As I work, a shifty green line on the hill outside of the window catches my eye. My intrigue pulls me closer and soon I am outside, crouched on the ground, fixated on an incessant stream of ants carrying bits of green leaves. They walk fast, hurried… leaves–leaves—leaves… I wonder to myself what the inside of their lair looks like and imagine a massive ant empire, tunnel after chamber, deep within the ground, with viridian clad walls. I am mesmerized by them and like a curious, inconsiderate child, I pick up one of the larger floating leaves, bringing the ant with it. It flails its many legs, and clenches its jaws around that leaf as if it were its ticket to heaven.

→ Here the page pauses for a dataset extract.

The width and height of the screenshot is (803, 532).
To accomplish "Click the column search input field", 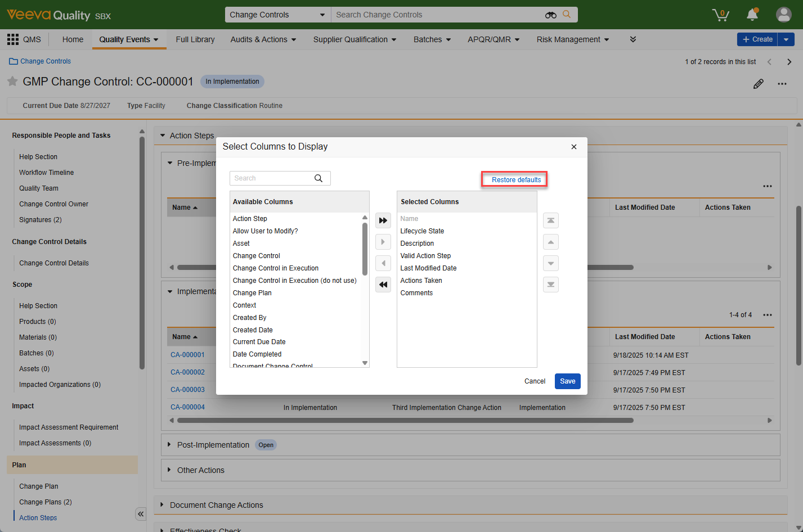I will pos(272,178).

I think to myself, they are in paradise! They have the beach just down the road, there’s a plethora of fruits falling from the sky, and yet they don’t stop marching. Do they all really need to work so hard? Pondering this question, I go back inside to finish my own work and after a few hours of thinking about how hypocritical I am… check—check—check… I think to myself, “Enough of this!” Slowly, I close the lid of my computer and open the door to the outside world, to join my friend at Playa Hermosa, the ‘beautiful beach.’